**ИСХОДНЫЙ ТЕКСТ**

———

Одновременно это - и “ад” карнавально-мистериальный, составляющий своего рода фон-задник к пародийному эпизоду встречи Дон Кихота и Санчо с похоронной процессией в XIX главе первой части ( напомним, что первоначально он предварял эпизод встречи Дон Кихота и Санчо с козопасами ). Одни всадники в балахонах, сопровождающие мертвое тело, под ударами копьеца Дон Кихота разбегаются по полю “с горящими факелами в руках, похожие на ряженых, веселящихся ночью в дни карнавала”, а другие принимают Дон Кихота за дьявола, “явившегося из преисподней, чтобы похитить тело, лежащее на дрогах” ( сам же Дон Кихот считает, что дьявол попутал как раз его супротивников ). Содержащая этот эпизод глава завершается прибытием Дон Кихота и Санчо в пасторальный мирок - на луг, покрытый “мелкой свежей травой” и, как выясняется уже из следующей главы, расположенный на берегу реки. Связь пасторали и мотива «преисподней» прослеживается и в занимающем как раз эту, двадцатую, главу знаменитом эпизоде с сукновальными молотами, пародийно сориентированном на «Энеиду» Вергилия72, где в эпизоде нисхождения Энея в подземное царство также фигурирует образ ада, а сам спуск в него связан с мотивами испытания героя и обретения истины. Аналогично выстроен и важнейший из эпизодов “Дон Кихота” 1615 года - рассказ о спуске Дон Кихота в пещеру Монтесиноса.

Очевидно, что эти и ряд других эпизодов романа типологически принадлежат к мениппейной традиции, к “разговорам в царстве мертвых”, к архетипическому мотиву спуска в ад, связанного с просветлением сознания испытуемого, с его духовным восхождением73. Практически все они включают в себя развернутые речи Дон Кихота, его полемику с другими героями, в которых “свихнувшийся” идальго поражает слушателей логичностью и убедительностью своих рассуждений в границах принятого им отождествления рыцарского романа и истории, вымысла и реальности.

Пасторальные эпизоды второй части романа - свадьба Камачо ( гл.XIX-XXII ), "вымышленная Аркадия" - лежат в той же плоскости, что и основное действие, которое почти сплошь превращается в яркое, пышное представление, в розыгрыш, какой устраивают окружающие Дон Кихота персонажи в согласии с его иллюзиями. Одновременно, как отмечают Г.-Й.Нойшефер и многие другие критики, тускнеет воображение Дон Кихота, ослабевает его творческая и героическая инициатива: герой Сервантеса больше не принимает постоялые дворы за рыцарские замки, им все более и более овладевают меланхолия, усталость. Но происходит это постепенно. И самое любопытное, что два важнейших эпизода, связанных с прозрением-разочарованием Дон Кихота, в тексте романа следуют непосредственно за пасторальными эпизодами. Рассказ о свадьбе Камачо переходит в рассказ о спуске Дон Кихота в пещеру Монтесиноса, "вымышленная Аркадия" включает в себя одно из горчайших унижений, которому подвергается Дон Кихот ( эпизод со стадом быков, II, LVIII ), после которого перед ним вполне раскрываются вся трагичность и нелепость его положения. Таким образом, занимающий поначалу в воображении Дон Кихота довольно скромное место пасторальный миф по мере развития донкихотовской ситуации все более и более вытесняет собой рыцарский миф и ведет безумного идальго к прозрению. Пасторальный роман в композиции "Дон Кихота" - не только еще один вариант иллюзорного самоосуществления личности, но и средостение между миром героики и миром разочарования ( el desengaño ), к которому приходит в конце концов герой Сервантеса.

———

**ВЫДЕРЖКА ИЗ ДАННЫХ**
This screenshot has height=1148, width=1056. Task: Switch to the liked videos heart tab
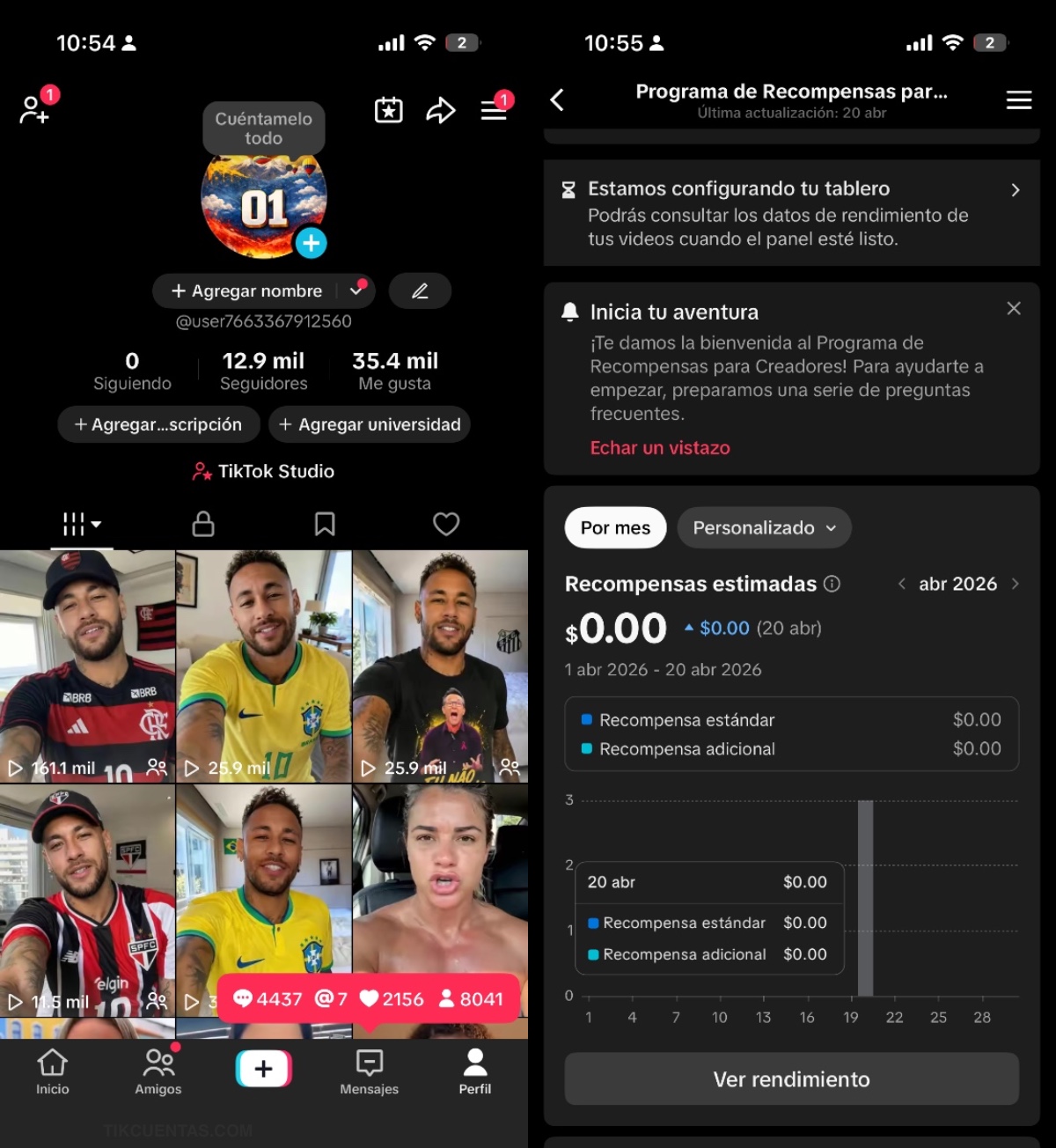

———

**ЧТО СДЕЛАТЬ**
(1) Повторите дословно часть текста о «Дон Кихоте»: всё начиная с «Очевидно, что эти» и вниз вплоть до «вымысла и реальности.».
(2) Напишите продолжение текста о «Дон Кихоте», которое начинается сразу после его последнего предложения.

**ОТВЕТЫ ПО ПОРЯДКУ**
(1)
Очевидно, что эти и ряд других эпизодов романа типологически принадлежат к мениппейной традиции, к “разговорам в царстве мертвых”, к архетипическому мотиву спуска в ад, связанного с просветлением сознания испытуемого, с его духовным восхождением73. Практически все они включают в себя развернутые речи Дон Кихота, его полемику с другими героями, в которых “свихнувшийся” идальго поражает слушателей логичностью и убедительностью своих рассуждений в границах принятого им отождествления рыцарского романа и истории, вымысла и реальности.

(2)
Все рассмотренные эпизоды могут быть интерпретированы как шаги на замысловатом, полном отступлений и возвращений пути Дон Кихота к самопознанию, связанному не столько с разочарованием в своих “рыцарских” идеалах, сколько в осознании ограниченности своих возможностей их осуществления, бренности и иллюзорности человеческой жизни, в осознании человеческого существования как бытия-к-смерти и в прикосновении к тайне соотношения Свободы и Благодати. Вместе, одновременно с Дон Кихотом этот путь - путь самопознания проходят и его автор, и имплицитный читатель74. Вот этой стороны романа Сервантеса как романа самосознания, в становлении которого важнейшая роль принадлежит именно пасторальному роману и гуманистическому диалогу, и не замечают критики-«пародисты».

Конечно, никто из читателей и интерпретаторов “Дон Кихота” не может претендовать на то, что нашел к роману некий “ключ”, разгадал его единственный и понятийно формулируемый потаенный смысл. Жанрообразующую тему романа Сервантеса мы можем сформулировать только иносказательно. Точнее, мета-иносказательно, если согласиться с тем, что “прозаическим иносказанием”( М.Бахтин) является сам сервантесовский роман, равно как и роман Нового времени, прототипом которого он оказался. Так что “тематическое” определение “Дон Кихота” как романа формирования самосознания личности в мире распавшихся «тождеств», тема, парадоксально реализуемая в повествовании об истории безумца, может быть принята лишь как асимптота, в оговоренном приближении к невысказываемому смыслу целого.

Эта “магистральная” тема ( “магистральный сюжет”, по Л.Е.Пинскому ) реально воплощается в ряде сюжето- и структуро-образующих тем-мотивов, например, в мотивах “мудрого безумия”, “умной глупости”, имеющих сакрально-ритуальные корни. В тотально “амбивалентном”, сплошь диалогизированном мире романа Сервантеса каждый сюжетообразующий мотив имеет своего антипода-двойника: воображение коррелирует с разочарование, случай противостоит Провиденияю, злые волшебники пытаются парализовать свободную волю героя, духовное противостоит телесному, любовь низменная – любви-служению, стыд гасит смех, магическое заклинание вытесняется магией литературного, письменного слова – всевластием книжной культуры, последнего пристанища волшебcтва и тайны в культуре Нового времени.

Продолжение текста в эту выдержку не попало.